Но Гурам чувствовал и другое — и эти его ощущения были противными и томительными: он просто хватается за соломинку. Потому что ничего не мог сказать Мкртычу, которого в одной из комнат этого большого дома уже допрашивали следователи. Не было близко и Малахова, доставившего сюда понятых. Так вместе с ними и ходил майор, наблюдая, как простукивали оперативники полы и стены, двигали тяжелую мебель, сдирали со стен дорогие ковры, которых было много — любил Гурам восточный уют.
На вопросы Турецкого Гурам твердо заявлял, что никакого оружия в доме не держит. И это было правдой: совсем в другом месте находилось оружие, но его не найти ментам. А те пистолеты, которые забрали у покойного Гиви и Сережи с Гариком, не успевших выполнить приказ Гурама, он считал пустяком. Балуются мальчишки, как за всеми уследить. Хочешь экспертизу проводить — пожалуйста, никогда не были пистолеты в деле. Где приобрели? Как упомнить? Иди на любой базар, заплати хорошо, тебе могут и танк продать… Кто этого не знает?..
Емельяненко время от времени выходил из гостиной, потом возвращался, сумрачно поглядывая на Гурама, и тот понимал, что не складывается у полковника ни с оружием, ни с наркотиками, ни с другим серьезным компроматом. Одно только плохо — баба эта…
Вернувшись в очередной раз, Никита жестом отозвал Турецкого к дальнему окну, чтобы допрашиваемые не могли его слышать, и шепотом сообщил, что Ларису увезли в реанимацию и с ней поехал Акимов. Он сообщит, если будет что-то новое.
Следом пришел Грязнов. Присел на стул, подвинул к себе листы протокола допроса Гурама, пробежал их глазами. И по тому, как он это сделал, почуял Гурам новую опасность еще и от этого, неизвестного ему человека.
— Александр Борисович, — позвал он Турецкого, — тут есть кое-что для уточнения событий. Сейчас один из местных «деятелей» сознался, что принимал участие в насилии, но женщина попала к ним в подвал, будучи уже избитой и изнасилованной. От хозяина. Так в протоколе. Нужна очная ставка?
— А мы и не сомневались, — заметил Емельяненко. Он подошел к столу, наклонился к Гураму и сказал с улыбкой: — Совсем плохи твои дела, сукин сын. Пойдешь ты у нас за групповое изнасилование с причинением тяжких телесных повреждений. А за изнасилование, совершенное особо опасным рецидивистом и повлекшее тяжкие последствия, смертная казнь полагается. Понял? По сто семнадцатой, часть четыре. Кончился твой авторитет: завтра вся Бутырка будет знать, с какой ты статьей явился! А к ней добавим сто двадцать шестую (первую) и сто сорок восьмую. Чтоб полный комплект был.

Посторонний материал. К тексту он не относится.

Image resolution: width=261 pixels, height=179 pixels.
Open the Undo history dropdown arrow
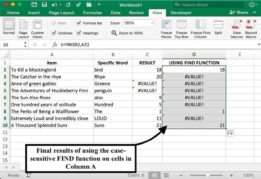tap(61, 5)
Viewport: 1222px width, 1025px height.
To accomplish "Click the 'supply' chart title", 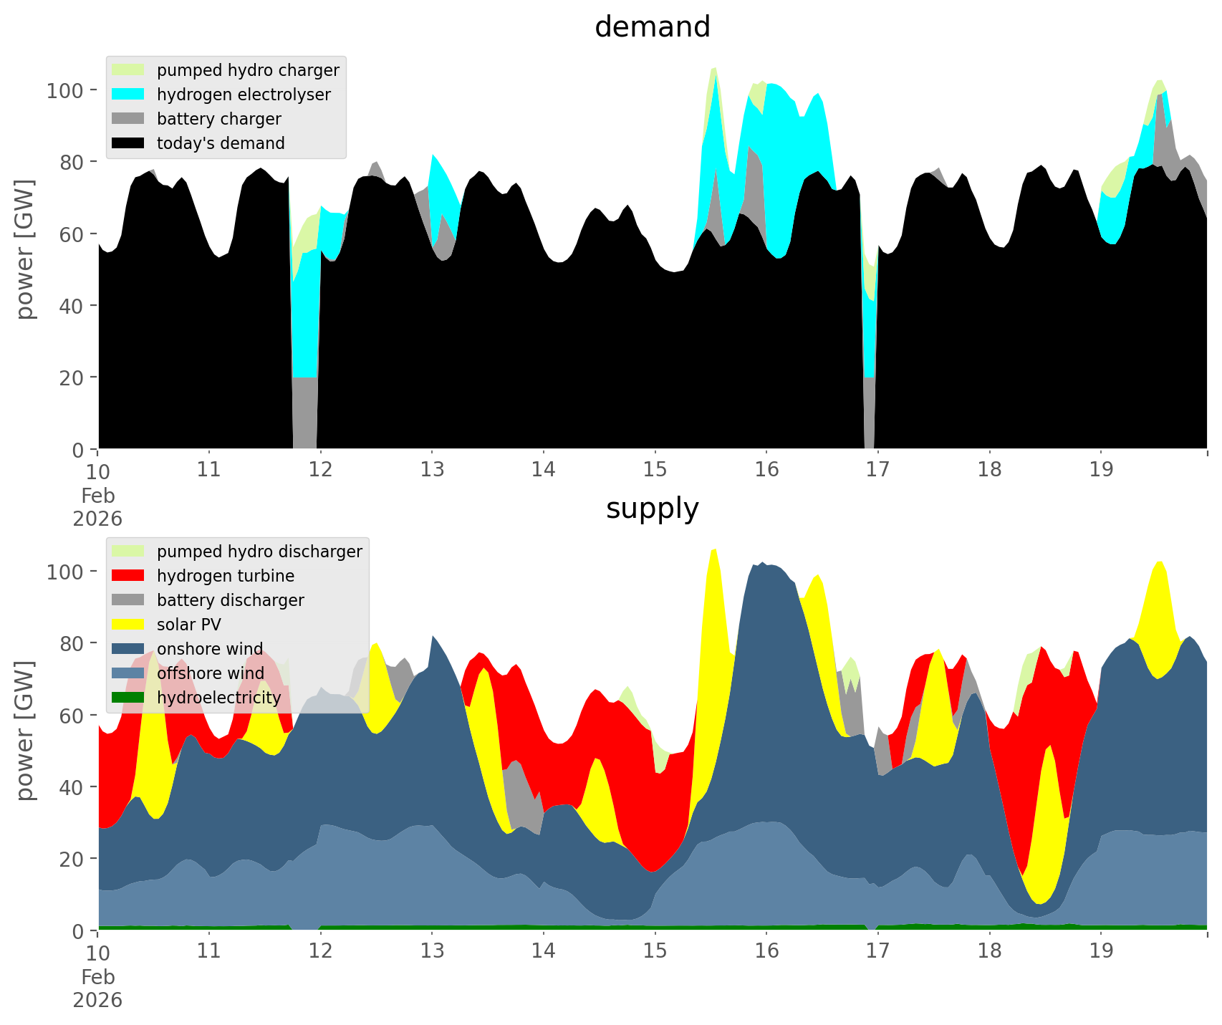I will click(652, 509).
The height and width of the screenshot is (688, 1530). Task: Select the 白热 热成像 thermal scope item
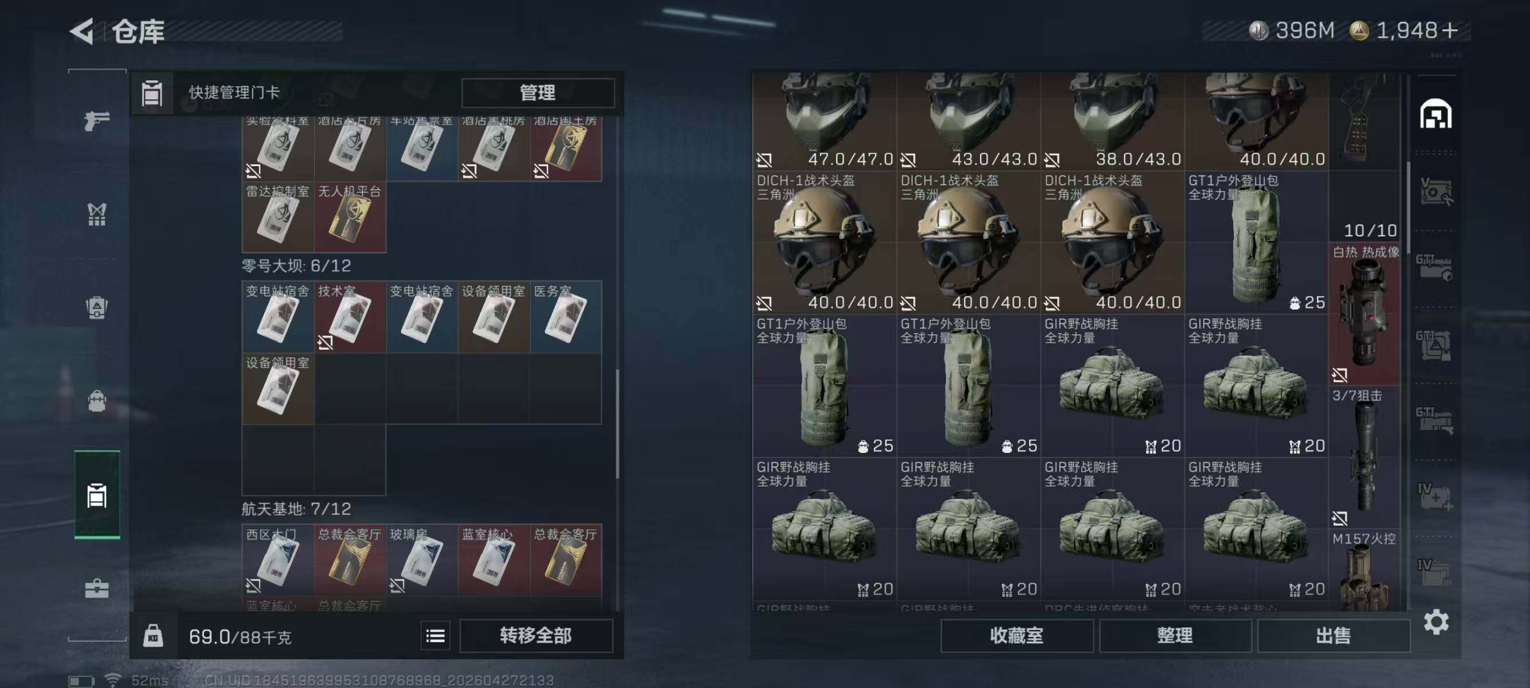1364,314
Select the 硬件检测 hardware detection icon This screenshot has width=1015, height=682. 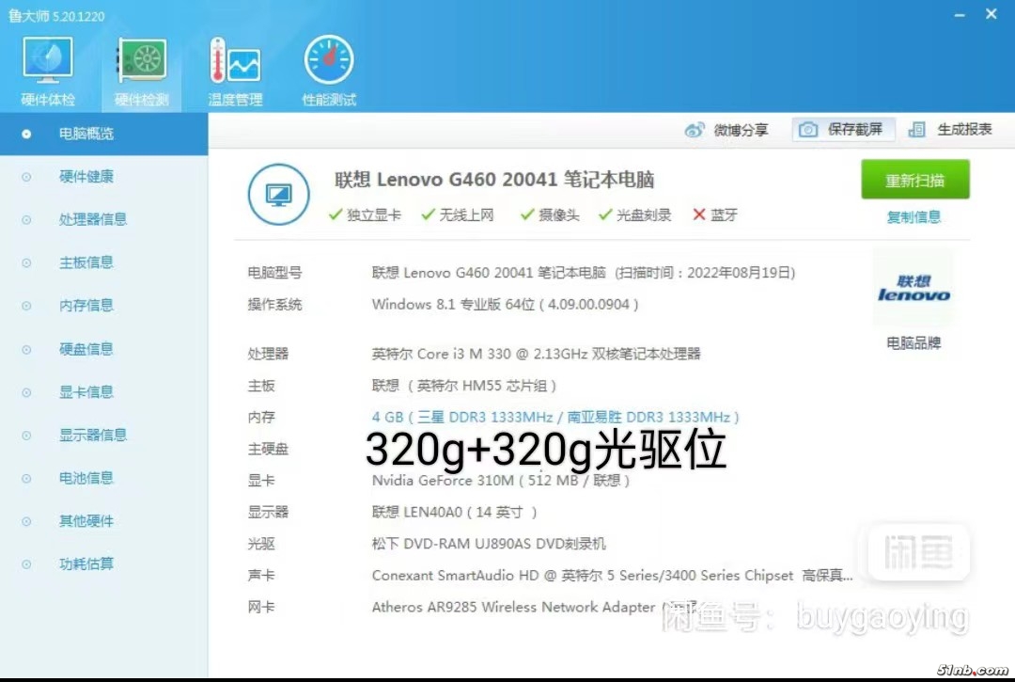141,62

Реакция была неожиданной. Гурама словно подбросило в кресле, тело его изогнулось, повалилось на пол, и он стал биться в конвульсиях, рыча и колотя затылком по полу. На губах его заклубилась пена.
Емельяненко спокойно постучал каблуком по ковру и сказал:
— Старые номера. Симуляция падучей. Не проходит, Гурам. Кончай свой базар, а то позову доктора и он тебе успокоительного в задницу воткнет, Да и ковер, смотрю, у тебя Хороший, толстый, сколько ни бейся башкой — больно не будет, один шум… Игорек, помоги ему подняться.
Игорь подошел к Гураму и крепким рывком за шиворот вернул его в кресло. Гурам обмяк, словно мешок.
— Вспомнил, значит, что насильников в камерах не жалуют? — подал голос Грязнов. — Да, не любят там вашего брата, самих петушками сделают… Что возразишь?.. Вот что, коллеги, — Слава поднялся, — я прошел по всему дому и полагаю, этот волчара в норе своей компромат на себя держать поостережется. Ну обнаружим мы тут еще один пистолет или пакетик с наркотой, и что? Я вот в гараж его заглянул, там гораздо интересней.
— А мы сейчас все вместе туда пойдем, — сказал Турецкий. — Поднимайтесь, Ованесов. Впрочем, — он оглядел присутствующих, — еще могу предоставить вам последний шанс. Вы же не можете не понимать, что если мы уж приехали сюда, то не уйдем, пока в буквальном смысле не перекопаем весь участок. И найдем.
Гурам помолчал, хрипло дыша, и вдруг сказал со странной надеждой в голосе:
— Сто семнадцатую уберете?
Никита искренне захохотал.
— Вон, оказывается, чего ты боишься! Да-а… Большой позор на твою седую голову…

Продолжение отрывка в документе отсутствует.